If that’s not enough information to help you clean up your patient records, check out this post and download a free defensible documentation quick guide.

What are my billing code options?

After you’ve sufficiently documented your clinical decision-making process, it’s time to look at the billing code options that support your reasoning. On that note, it’s very important that you’re familiar with your contracted payers’ coverage, payment, and medical policies to ensure you’re acting within their guidelines as you make your selections. Now, if you already know those policies backwards and forwards—and you’ve got payable codes down pat—it can be easy to fall into the trap of coding solely to get paid. But, this is a serious billing no-no. Your code selection always should be as accurate as possible, which means your codes should only account for the services you provided—no more, no less. Here are two examples of billing practices that do your practice harm—regardless of your intentions:

  • Overbilling: This occurs when a practice bills for more expensive or costly services than the provider actually provided, meaning the billing codes are incorrect.
  • Misbilling: This occurs when a practice fails to code to the highest level of specificity, doesn’t account for all billable codes, or isn’t able to create a clean claim.

The good news is that it’s not all that difficult to avoid these blunders in the first place. Simply make sure that when you—or your staff—make decisions about coding, you bill only for the services provided; include all billable codes; and affix any relevant modifiers. (For more information on modifiers, check out this resource.)

What are the consequences of poor billing practices?

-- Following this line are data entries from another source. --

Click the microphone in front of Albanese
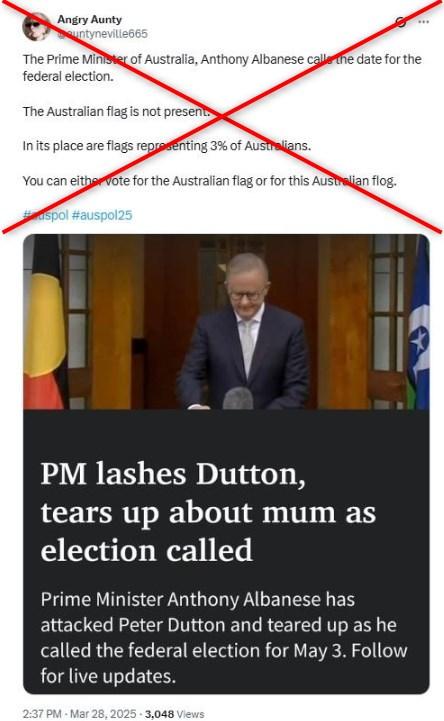 tap(238, 398)
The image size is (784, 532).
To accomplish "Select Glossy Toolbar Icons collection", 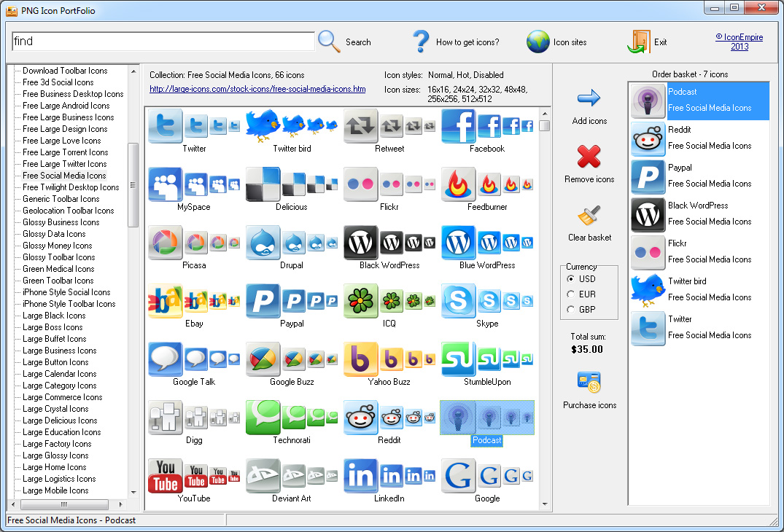I will [58, 257].
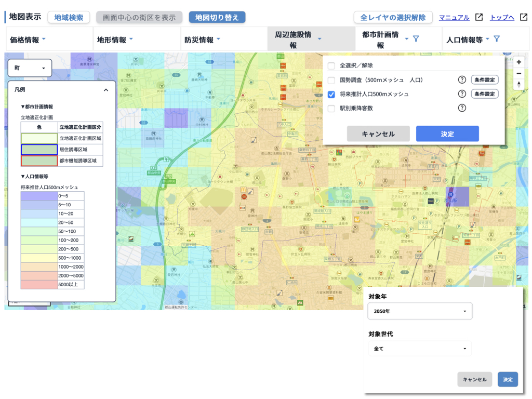Click filter icon beside 都市計画情報
Viewport: 532px width, 399px height.
point(416,39)
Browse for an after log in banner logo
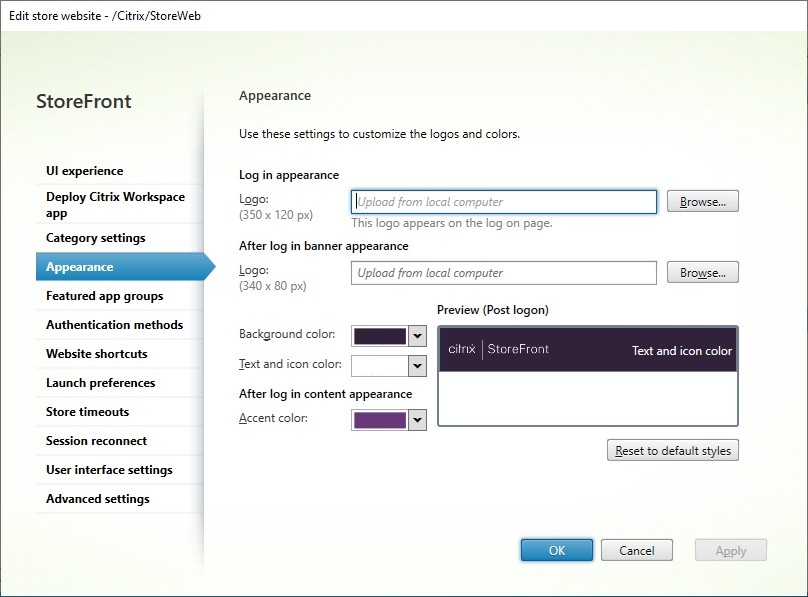808x597 pixels. coord(702,271)
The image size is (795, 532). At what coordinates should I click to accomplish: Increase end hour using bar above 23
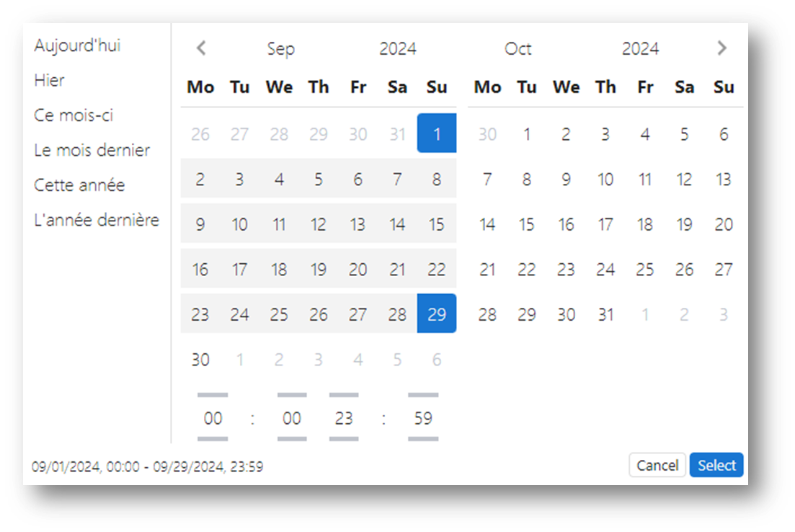pyautogui.click(x=344, y=394)
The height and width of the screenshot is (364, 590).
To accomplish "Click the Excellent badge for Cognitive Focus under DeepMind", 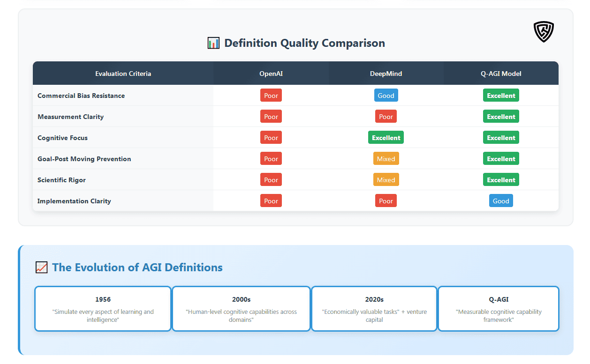I will (x=386, y=137).
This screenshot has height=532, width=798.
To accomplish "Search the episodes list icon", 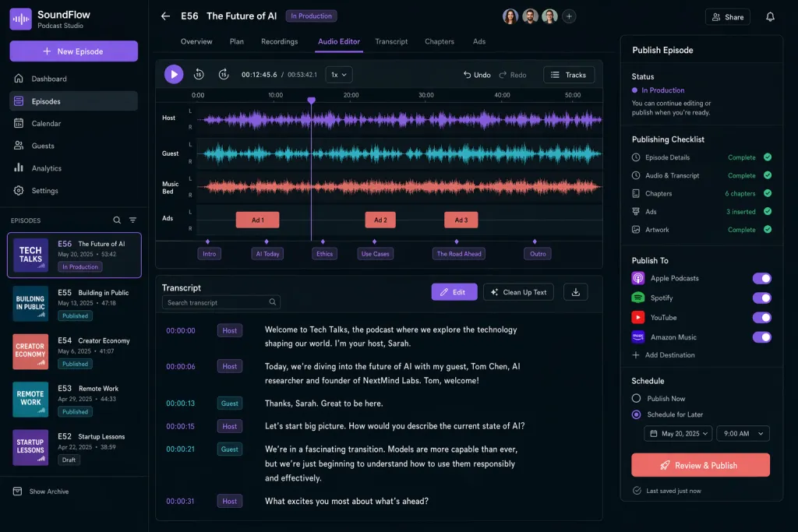I will tap(117, 220).
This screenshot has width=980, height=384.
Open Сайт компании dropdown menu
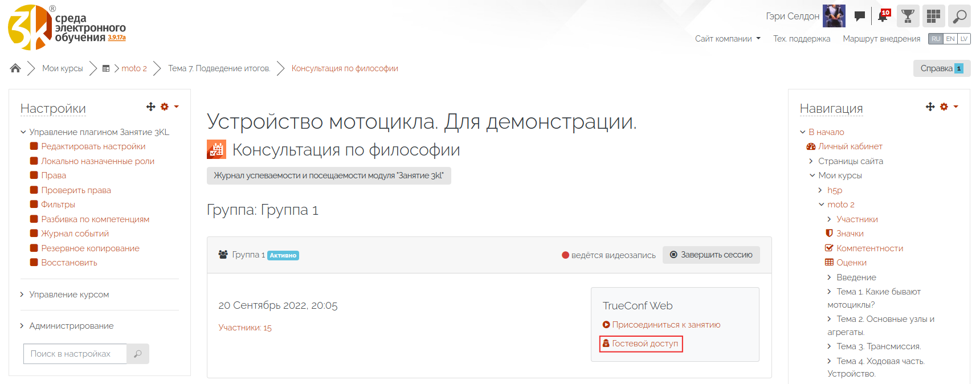pyautogui.click(x=727, y=39)
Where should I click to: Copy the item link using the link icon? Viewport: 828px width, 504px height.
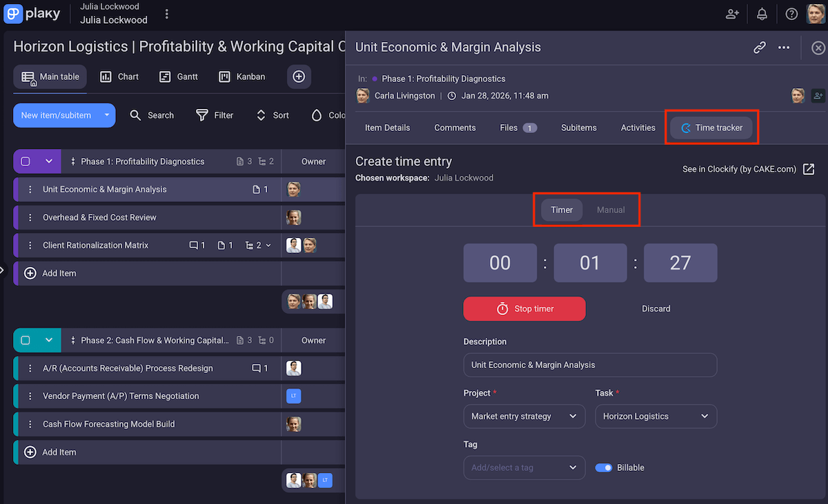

Finally, as you’re making billing decisions, think about the consequences that eventually could follow your actions. For example, if you code accurately and bill properly, you’re more likely to get paid. But, if you fail to bill the proper codes—or you don’t support your codes with clear, defensible documentation—you risk:

  • Failing to prove the medical necessity of your treatment,
  • Receiving claim denials,
  • Getting slapped with external audits, and
  • Facing legal action.

Now, don’t let that list intimidate you. If you’re already making good clinical decisions—and I really hope you are—then you’ve already won half the battle. You just need to ensure you’re effectively proving it.

Above all else, demonstrating skillful decision-making in your billing is about clarity: being clear about why and how you decided to bill for certain services, and then having the defensible documentation to back up those choices. And while these tasks probably aren’t the best part of your day, with some practice, they just might become second nature, after all.